Les Galets au Tilleul sont plus petits qu'au Havre (ce qui rend la baignade bien plus agréable)

© Julien Athonady

Variation autour des tunnels dans une conversation (celui qui continue indéfiniment la conversation alors que tout le monde veut partir ; celui qui s’épanche dans une anecdote trop longue ; celui qui par esprit de contradiction, réfute tout ce qui se dit sans pourtant argumenter), « Les Galets au Tilleul… » debunke le risque primordial du projet : on ne s’emmerde pas du tout devant des dialogues pourtant emmerdants à souhait ; c’est déjà pas mal. Ceci pour au moins trois raisons : la structure en courtes scènes qui empêche chaque tunnel de s’enfoncer dans des abysses de l’ennui ; le régime de jeu qui, tout en conservant des situations prédéfinies, laisse libre cours à l’improvisation ; et enfin les interludes (chant et danse) qui aèrent la dramaturgie, d’autant que Claire Laureau et Nicolas Chaigneau sont danseurs de formation.

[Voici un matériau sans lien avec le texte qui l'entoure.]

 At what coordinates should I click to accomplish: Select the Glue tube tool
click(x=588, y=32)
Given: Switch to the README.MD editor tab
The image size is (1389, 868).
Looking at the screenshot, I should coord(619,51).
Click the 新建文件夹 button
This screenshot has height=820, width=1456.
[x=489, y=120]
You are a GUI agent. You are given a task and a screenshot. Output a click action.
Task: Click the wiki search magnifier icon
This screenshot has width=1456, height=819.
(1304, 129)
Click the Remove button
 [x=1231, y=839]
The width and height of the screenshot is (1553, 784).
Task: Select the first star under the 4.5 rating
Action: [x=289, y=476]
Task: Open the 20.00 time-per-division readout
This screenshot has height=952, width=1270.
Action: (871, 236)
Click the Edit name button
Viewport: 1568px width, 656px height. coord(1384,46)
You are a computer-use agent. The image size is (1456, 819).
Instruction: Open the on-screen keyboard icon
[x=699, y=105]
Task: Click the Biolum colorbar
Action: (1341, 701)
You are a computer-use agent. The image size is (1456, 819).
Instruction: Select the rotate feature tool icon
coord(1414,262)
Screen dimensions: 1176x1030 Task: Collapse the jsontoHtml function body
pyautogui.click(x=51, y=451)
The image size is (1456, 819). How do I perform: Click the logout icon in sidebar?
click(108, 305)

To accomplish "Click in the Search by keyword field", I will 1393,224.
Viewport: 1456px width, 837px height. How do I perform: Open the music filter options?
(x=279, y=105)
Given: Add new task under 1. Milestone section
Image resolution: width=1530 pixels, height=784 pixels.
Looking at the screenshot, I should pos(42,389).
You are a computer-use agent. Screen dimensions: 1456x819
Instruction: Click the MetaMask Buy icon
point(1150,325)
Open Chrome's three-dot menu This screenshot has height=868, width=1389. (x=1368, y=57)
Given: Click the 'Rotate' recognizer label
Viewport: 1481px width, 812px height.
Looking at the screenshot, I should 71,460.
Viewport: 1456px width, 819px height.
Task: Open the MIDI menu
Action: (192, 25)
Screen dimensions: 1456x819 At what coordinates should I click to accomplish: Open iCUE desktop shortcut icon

L’œuvre est un succès parce qu’elle contredit son objet : le chiant devient hilarant, le banal, presque transgressif, à mesure que l’on se reconnaît dans les tics de langage et autres expressions pénibles des personnages. Paradoxalement, c’est aussi l’impasse du spectacle, dont la réception consiste surtout en une sorte de béate identification : en séparant les conversations des interludes (postures incongrues, écoute musicale, chants burlesques), « Les Galets au Tilleul… » ne confine que très rarement au surréalisme, dont il mêle pourtant les ingrédients. Le spectacle trouve de l’extraordinaire dans le quotidien – habile manœuvre -, mais il se clôt tout de même avant de le transcender.